One of the world’s leading telematics insurtechs, Cambridge Mobile Telematics, was launched in 2010 and powers 65 enterprise programmes in 28 countries.

Meanwhile, TrueMotion, which launched in 2012, has enjoyed significant success as a telematics operator, raising US$10mn in its seed funding round in 2010, and then partnering with the motor insurtech Noblr in 2019. 

TrueMotion has also entered the European market, collaborating with LB Forsikring to promote safe driving in Denmark.

Telematics expansion

The joining of the companies means TrueMotion’s 150-strong workforce will join Cambridge Mobile Telematic’s already established team, along with their client list, which includes Travelers, Farmers, and Progressive. 

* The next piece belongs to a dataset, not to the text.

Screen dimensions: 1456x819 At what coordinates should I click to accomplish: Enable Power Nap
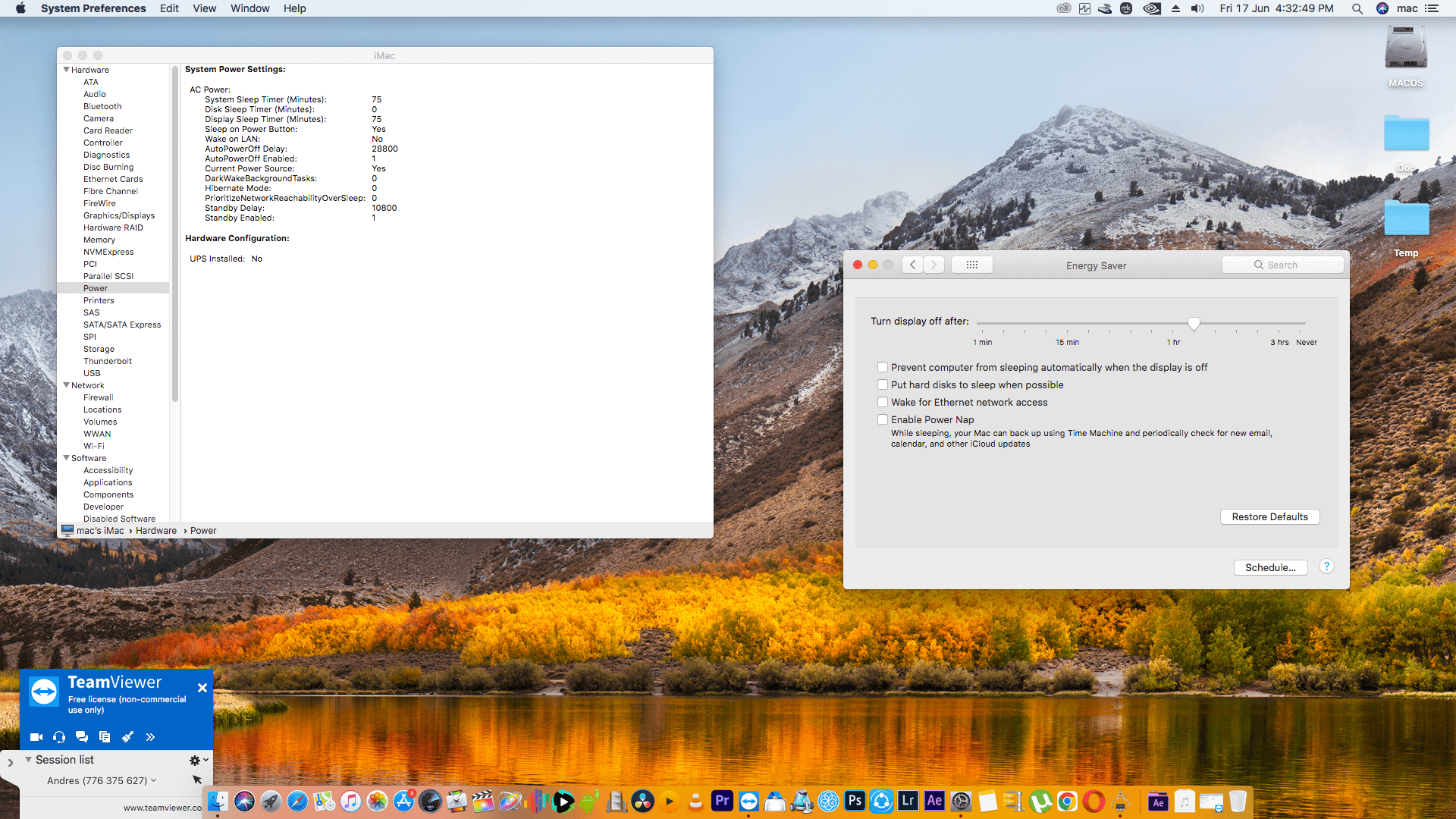click(x=883, y=419)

The new company will focus on increased interest in using telematics for crash reconstruction in personal lines claims and more innovation in the telematics space. 

Speaking about the acquisition, William Powers, CEO, and co-founder of Cambridge Mobile Telematics, described the move as an opportunity to explore new markets, expand throughout the US and bring telematics to a much wider customer base.  

"With this acquisition, we will use our world-class talent, technology, and scale to help our partners overcome the complex challenges of global road safety,” he added.

Ryan McMahon, VP of insurance and customer affairs for Cambridge Mobile Telematics, explained that expanding the company with additional talent and customers would help meet the demands of a growing telematics market. He also quoted data from a study by J.D. Power which revealed that personal auto telematics users have doubled in five years to 16% of policyholders.

McMahon told the press, “This market is rapidly expanding, and building more capabilities is more important than ever,” McMahon says. “Both companies follow similar philosophies and grew up in similar ecosystems, and now we’re bringing those cultures together.”

He continued, “Telematics is absolutely the future of commercial auto and rideshare, and it’s kind of a step up beyond the normal telematics."

McMahon added, “We will not only widen our lead in smartphone telematics, but also use our combined talent to invent new products for risk measurement, contextual telematics, and crash mitigation across emerging mobile, IoT, connected-car, video, and sensing technologies.”

Five reasons why telematics is in demand

  1. It reduces fuel costs and increases operational efficiency. This is a consideration for most commercial fleets given the rising costs of fuel
  2. The technology enables fleet managers to plan operations with greater precision by providing exact locations, timescales, and speeds of vehicles. 
  3. It improves driving standards and monitors driver behaviour, reducing detours and ensuring responsible driving. 
  4. It helps fleet health and maintenance by monitoring the health of operational vehicles.
  5. It increases corporate social responsibility in terms of care for the driver, the vehicle, the impact of driving in terms of emissions, and also the security of the vehicle itself.